**Document segment:**

_ _ _ _

King isn’t afraid of strong statements. In relation to American support for EU political union, he brusquely retorted “Some of our American colleagues take the view it’s easy to solve the Europe crisis. Too many people assume Europe is one country, but we’re not one country, we’re several countries.”
King’s reputation has taken a knock recently with the LIBOR (London Inter-bank Offered Interest Rate) – a rate set in London by 16 key banks acting in consortium – in a scandal where Barclays bank under CEO Bob Diamond was found illegally manipulating the rate over a 4 year period between 2005 and 2009. This scandal has tainted the obvious successor to Mervyn King, Deputy Governor Paul Tucker – as King’s chummy relationship with Diamond turned destructive.
Feeney sums King’s role up, saying “Although the British government has embarked on a so-called austerity program, the fact is that there has only been a decrease against projected spending while nominal spending continues to increase. It is only thanks to the inflation created by the Bank of England that Britain is enjoying modest real terms cuts of what will probably be between 3 to 4 percent over the next five years.” A fair enough synopsis. With growth collapsing – there will be trouble ahead and political pressure on the BoE will be enormous (independence be damned!) King’s action over the next few months may have a huge impact on the EU economy thanks to the size of its British component.

_ _ _ _

Stored items:
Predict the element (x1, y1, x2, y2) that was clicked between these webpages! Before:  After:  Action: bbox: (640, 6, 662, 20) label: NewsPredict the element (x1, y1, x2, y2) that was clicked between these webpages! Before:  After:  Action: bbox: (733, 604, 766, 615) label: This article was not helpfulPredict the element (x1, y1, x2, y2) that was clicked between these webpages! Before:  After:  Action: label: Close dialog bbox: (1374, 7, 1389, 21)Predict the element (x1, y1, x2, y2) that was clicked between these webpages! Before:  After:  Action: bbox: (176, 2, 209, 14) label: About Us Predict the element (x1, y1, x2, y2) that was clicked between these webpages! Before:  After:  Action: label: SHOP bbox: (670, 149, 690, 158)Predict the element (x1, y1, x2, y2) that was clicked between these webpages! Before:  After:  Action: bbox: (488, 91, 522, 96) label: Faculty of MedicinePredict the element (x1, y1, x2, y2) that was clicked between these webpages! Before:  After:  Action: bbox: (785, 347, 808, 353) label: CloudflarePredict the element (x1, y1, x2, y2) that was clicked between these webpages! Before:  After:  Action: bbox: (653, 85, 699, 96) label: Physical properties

_ _ _ _

**Work request 1:**
Answer these questions using the passage on Mervyn King:
(a) How many key banks set the LIBOR rate?
(b) Between which years was Barclays found to be manipulating the rate?
(c) What range of real-terms cuts does Feeney expect over the next five years?
**Work request 2:**
From the passage on Mervyn King, set down the wording starting with "King isn’t afraid" and going on through "Diamond turned destructive.".

**Task result 1:**
(a) 16
(b) Between 2005 and 2009
(c) Between 3 and 4 percent

**Task result 2:**
King isn’t afraid of strong statements. In relation to American support for EU political union, he brusquely retorted “Some of our American colleagues take the view it’s easy to solve the Europe crisis. Too many people assume Europe is one country, but we’re not one country, we’re several countries.”
King’s reputation has taken a knock recently with the LIBOR (London Inter-bank Offered Interest Rate) – a rate set in London by 16 key banks acting in consortium – in a scandal where Barclays bank under CEO Bob Diamond was found illegally manipulating the rate over a 4 year period between 2005 and 2009. This scandal has tainted the obvious successor to Mervyn King, Deputy Governor Paul Tucker – as King’s chummy relationship with Diamond turned destructive.